• [WHAT IS EXPECTED]:
Could you copy the records below exactly, keeping none of the images?

++++ DATA EXTRACT

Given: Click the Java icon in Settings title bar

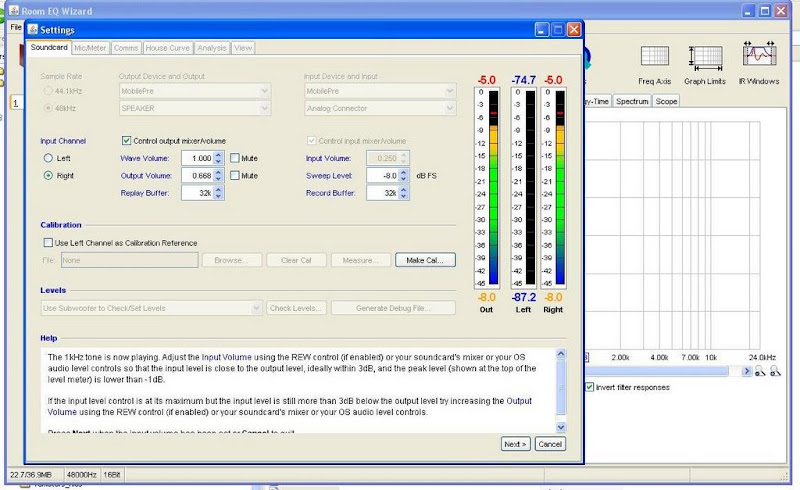Looking at the screenshot, I should [31, 30].
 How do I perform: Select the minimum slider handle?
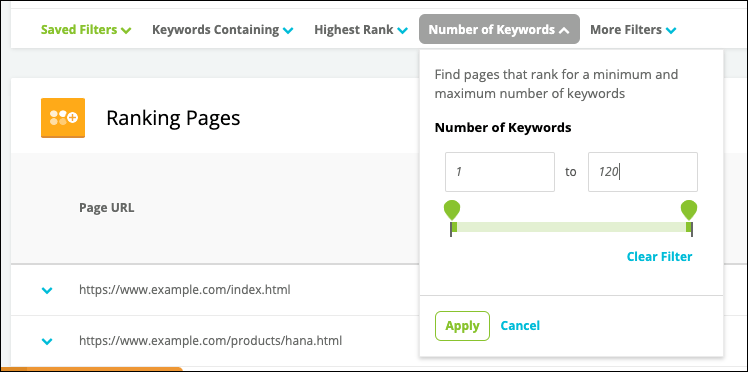tap(452, 210)
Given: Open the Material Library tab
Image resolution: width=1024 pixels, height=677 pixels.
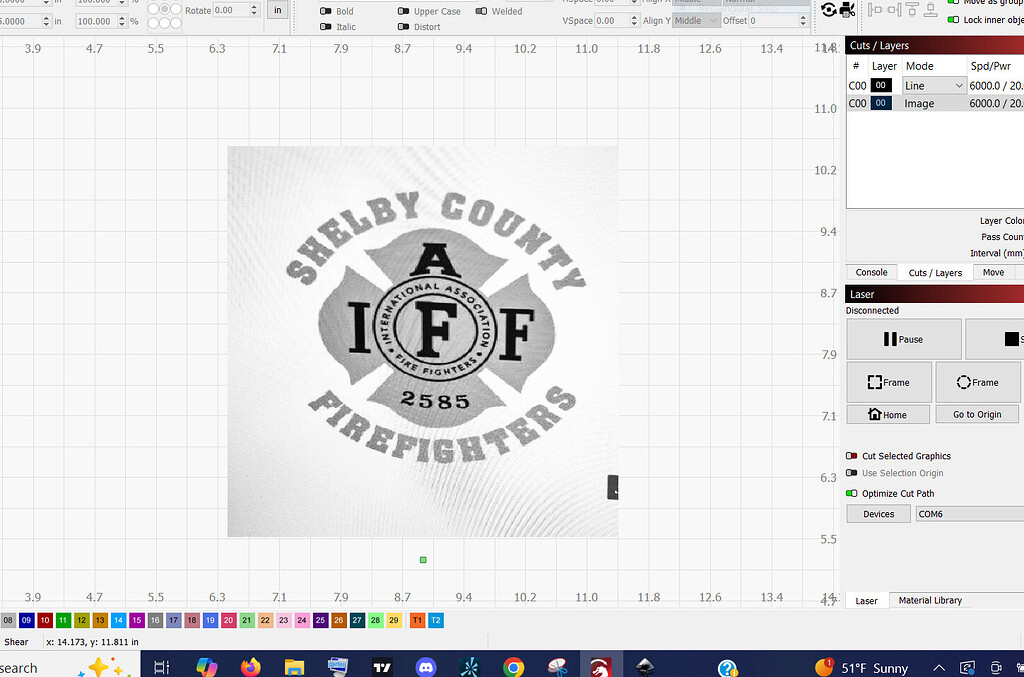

++++++++

• [EXERCISE RESPONSE]:
Given: Click the Java icon in Settings title bar

Looking at the screenshot, I should [31, 30].
 How do I perform: Select the minimum slider handle?
tap(452, 210)
Given: Open the Material Library tab
Image resolution: width=1024 pixels, height=677 pixels.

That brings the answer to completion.